WHAT TO PRODUCE -> Please repeat the lines below, exactly and only, from the one that holds "Viewport: 1280px width, 720px height." through the one that holds "Task: Expand the External Libraries tree item".

[Stored items]

::::::::

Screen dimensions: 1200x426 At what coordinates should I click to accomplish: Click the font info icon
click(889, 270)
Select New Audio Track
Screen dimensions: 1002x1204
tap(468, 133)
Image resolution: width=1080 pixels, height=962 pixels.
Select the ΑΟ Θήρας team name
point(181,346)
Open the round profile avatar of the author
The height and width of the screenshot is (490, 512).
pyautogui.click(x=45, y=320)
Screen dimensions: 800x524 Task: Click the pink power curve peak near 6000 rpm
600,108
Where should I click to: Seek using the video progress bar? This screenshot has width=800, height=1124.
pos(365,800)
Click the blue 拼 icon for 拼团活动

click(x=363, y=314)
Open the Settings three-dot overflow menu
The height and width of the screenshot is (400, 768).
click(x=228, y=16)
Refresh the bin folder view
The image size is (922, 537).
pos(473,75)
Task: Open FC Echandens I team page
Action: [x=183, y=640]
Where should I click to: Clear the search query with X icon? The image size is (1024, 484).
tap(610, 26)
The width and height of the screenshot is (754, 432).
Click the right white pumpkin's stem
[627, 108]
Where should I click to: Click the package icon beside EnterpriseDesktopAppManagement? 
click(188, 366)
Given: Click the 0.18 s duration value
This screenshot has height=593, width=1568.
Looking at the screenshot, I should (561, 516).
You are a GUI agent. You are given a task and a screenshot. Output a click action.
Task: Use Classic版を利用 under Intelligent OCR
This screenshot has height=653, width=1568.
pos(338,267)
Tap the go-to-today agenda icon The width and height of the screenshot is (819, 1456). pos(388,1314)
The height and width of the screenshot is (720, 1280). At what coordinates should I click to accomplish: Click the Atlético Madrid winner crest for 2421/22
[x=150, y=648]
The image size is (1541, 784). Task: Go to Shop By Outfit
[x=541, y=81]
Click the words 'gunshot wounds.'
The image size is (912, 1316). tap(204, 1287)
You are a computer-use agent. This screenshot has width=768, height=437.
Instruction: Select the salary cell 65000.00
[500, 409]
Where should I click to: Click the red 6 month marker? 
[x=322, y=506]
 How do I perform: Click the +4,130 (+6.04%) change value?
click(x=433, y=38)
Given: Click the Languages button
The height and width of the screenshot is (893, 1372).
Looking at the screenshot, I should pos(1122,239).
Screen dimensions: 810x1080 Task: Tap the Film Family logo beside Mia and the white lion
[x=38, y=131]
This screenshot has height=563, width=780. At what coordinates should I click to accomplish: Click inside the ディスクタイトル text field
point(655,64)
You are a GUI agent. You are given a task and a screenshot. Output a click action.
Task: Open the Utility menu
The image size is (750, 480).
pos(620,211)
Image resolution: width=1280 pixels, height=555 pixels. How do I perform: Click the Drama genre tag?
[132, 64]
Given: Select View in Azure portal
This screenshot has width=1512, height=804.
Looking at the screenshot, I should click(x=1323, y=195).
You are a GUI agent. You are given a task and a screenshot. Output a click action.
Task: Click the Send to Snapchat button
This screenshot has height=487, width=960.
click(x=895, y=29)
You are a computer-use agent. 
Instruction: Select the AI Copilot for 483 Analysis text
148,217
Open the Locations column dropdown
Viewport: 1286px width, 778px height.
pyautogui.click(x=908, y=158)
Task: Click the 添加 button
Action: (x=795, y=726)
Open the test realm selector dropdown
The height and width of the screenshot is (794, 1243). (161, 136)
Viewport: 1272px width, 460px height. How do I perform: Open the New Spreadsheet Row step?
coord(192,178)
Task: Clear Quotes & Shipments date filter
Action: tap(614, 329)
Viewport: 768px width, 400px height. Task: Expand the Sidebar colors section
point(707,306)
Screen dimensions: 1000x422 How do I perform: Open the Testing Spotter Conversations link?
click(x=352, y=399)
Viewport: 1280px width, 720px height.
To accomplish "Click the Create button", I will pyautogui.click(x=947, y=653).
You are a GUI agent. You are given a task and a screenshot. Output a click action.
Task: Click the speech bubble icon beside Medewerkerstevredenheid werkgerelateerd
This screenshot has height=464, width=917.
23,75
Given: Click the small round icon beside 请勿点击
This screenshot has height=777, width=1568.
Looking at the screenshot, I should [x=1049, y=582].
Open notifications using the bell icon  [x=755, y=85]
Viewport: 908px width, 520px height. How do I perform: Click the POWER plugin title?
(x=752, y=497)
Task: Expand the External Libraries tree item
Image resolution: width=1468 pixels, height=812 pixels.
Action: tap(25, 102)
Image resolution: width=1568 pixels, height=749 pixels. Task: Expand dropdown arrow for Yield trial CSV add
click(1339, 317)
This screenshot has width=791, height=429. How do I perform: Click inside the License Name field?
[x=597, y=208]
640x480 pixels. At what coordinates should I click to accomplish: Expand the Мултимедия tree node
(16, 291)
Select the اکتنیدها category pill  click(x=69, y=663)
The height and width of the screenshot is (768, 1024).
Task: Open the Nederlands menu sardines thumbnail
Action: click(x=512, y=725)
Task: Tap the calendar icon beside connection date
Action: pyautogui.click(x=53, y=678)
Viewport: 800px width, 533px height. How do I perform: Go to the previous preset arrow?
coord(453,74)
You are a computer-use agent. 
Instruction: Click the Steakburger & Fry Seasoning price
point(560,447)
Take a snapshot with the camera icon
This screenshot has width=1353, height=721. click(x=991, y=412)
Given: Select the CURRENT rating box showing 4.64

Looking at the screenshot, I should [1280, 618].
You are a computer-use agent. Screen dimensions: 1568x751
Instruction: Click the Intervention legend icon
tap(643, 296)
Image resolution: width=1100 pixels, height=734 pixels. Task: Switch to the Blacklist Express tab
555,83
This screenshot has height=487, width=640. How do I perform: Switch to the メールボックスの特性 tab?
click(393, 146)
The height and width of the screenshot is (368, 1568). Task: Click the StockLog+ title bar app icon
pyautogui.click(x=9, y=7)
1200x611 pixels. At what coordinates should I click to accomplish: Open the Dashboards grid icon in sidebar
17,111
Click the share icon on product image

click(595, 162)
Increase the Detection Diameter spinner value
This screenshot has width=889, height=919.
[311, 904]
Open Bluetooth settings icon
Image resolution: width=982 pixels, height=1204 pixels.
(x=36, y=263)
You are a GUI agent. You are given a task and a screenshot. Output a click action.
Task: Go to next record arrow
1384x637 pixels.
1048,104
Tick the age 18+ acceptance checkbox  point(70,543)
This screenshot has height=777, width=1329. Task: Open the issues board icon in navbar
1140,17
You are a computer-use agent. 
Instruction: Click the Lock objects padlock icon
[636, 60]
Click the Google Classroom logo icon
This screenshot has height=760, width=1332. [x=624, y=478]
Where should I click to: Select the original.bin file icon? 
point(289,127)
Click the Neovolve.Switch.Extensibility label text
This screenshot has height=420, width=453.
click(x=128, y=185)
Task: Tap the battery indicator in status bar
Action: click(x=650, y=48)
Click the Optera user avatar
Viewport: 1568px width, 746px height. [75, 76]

::::::::

FINAL ANSWER ->
Viewport: 1280px width, 720px height.
To accomplish "Click the Create button", I will pyautogui.click(x=947, y=653).
You are a GUI agent. You are given a task and a screenshot. Output a click action.
Task: Click the speech bubble icon beside Medewerkerstevredenheid werkgerelateerd
This screenshot has height=464, width=917.
23,75
Given: Click the small round icon beside 请勿点击
This screenshot has height=777, width=1568.
Looking at the screenshot, I should [x=1049, y=582].
Open notifications using the bell icon  [x=755, y=85]
Viewport: 908px width, 520px height. How do I perform: Click the POWER plugin title?
(x=752, y=497)
Task: Expand the External Libraries tree item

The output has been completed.